3. Heading towards Digital Bureaucracies
The coronavirus pandemic has made government bureaucracies take action faster than ever before. For instance, China broke records after building a 645,000 sq. ft hospital in only 10 days in Wuhan.
Such efforts, along with the transparency of biological effect, could have been upgraded if there existed a greater number of smart cities globally. As per the latest study by the University of Glasgow, at most 27 out of 5,500 large-sized cities re regarded chief in this area.
Now, as governments gain an understanding from this Covid-19 experience, there will be a shift in investment, which will be in favor of smart cities because it would be important to keep them to tackle the next pandemic like an event in a better way.
4. Moving towards Freelancing
Even though the freelance service section has been gravely hit in the private section, there still exists a great opportunity for freelancers in the public section if the required help is initiated by governments.
With public and governmental offices flooded with requests and information, workers would be overwhelmed and immediate response to all the issues would be challenging.
Thus, it is recommended that governments may use currently surviving platforms for freelancers and make use of these self-employed workers to lessen the burden of work.
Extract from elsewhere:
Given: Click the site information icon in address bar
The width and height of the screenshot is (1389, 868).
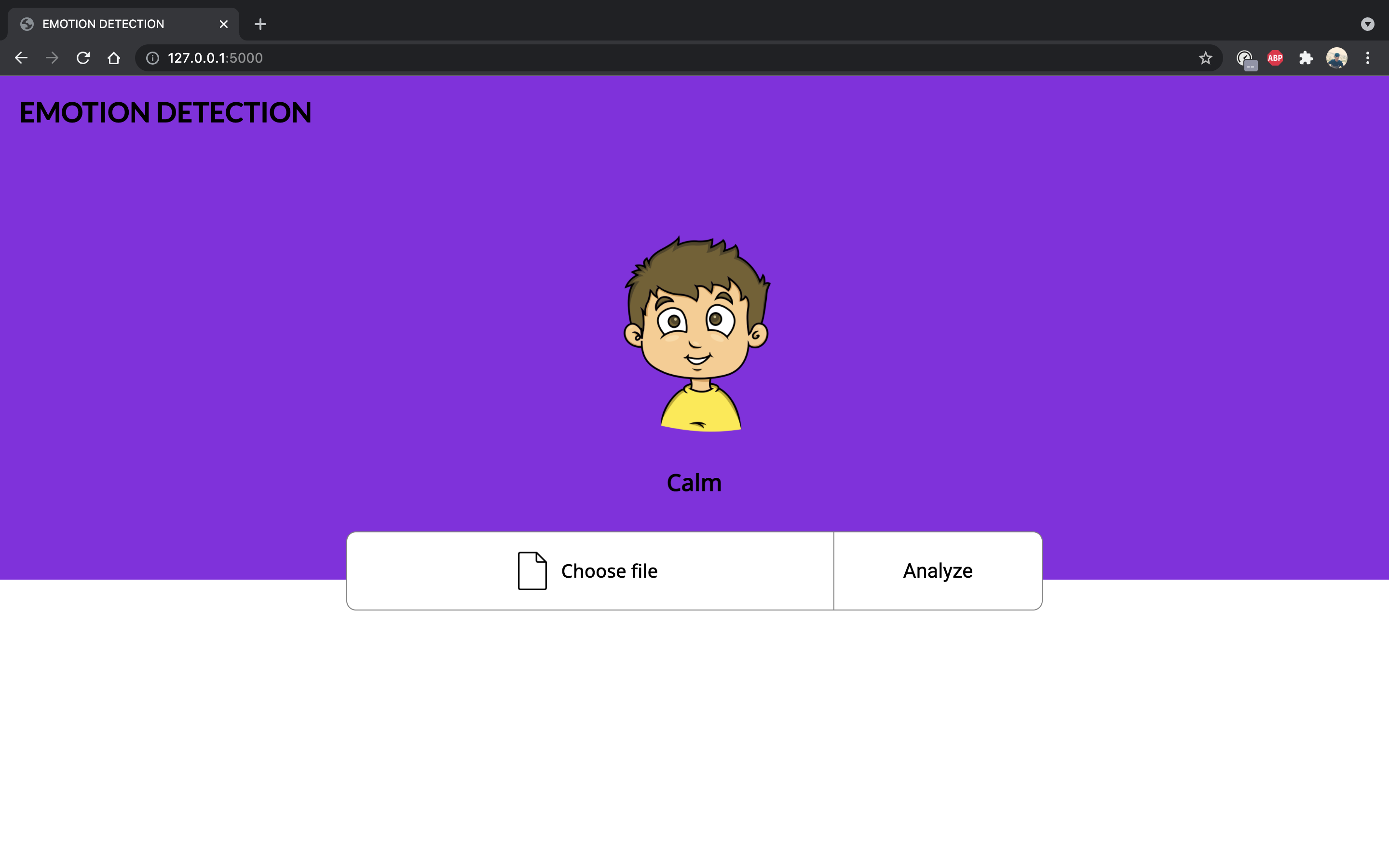Looking at the screenshot, I should pyautogui.click(x=151, y=57).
This could be advantageous to the government and would also give an opportunity to the self- employed workers.
A post-coronavirus world: Covid-19 is a horrible shock for the economy as well as for the thousands and lakhs of individuals affected by it. Firms need to make sure that the safety and health of their employees, suppliers, and partners come first.
Talking about things in the longer term, Covid-19 has irreversibly altered the way businesses will be competing in the coming decade. Companies that opt to capitalize on these basic shifts will succeed and those that don’t will remain unsettled. Do not miss your opportunity to make the most of this time, and make sure to work hard to innovate. You never know what could come next!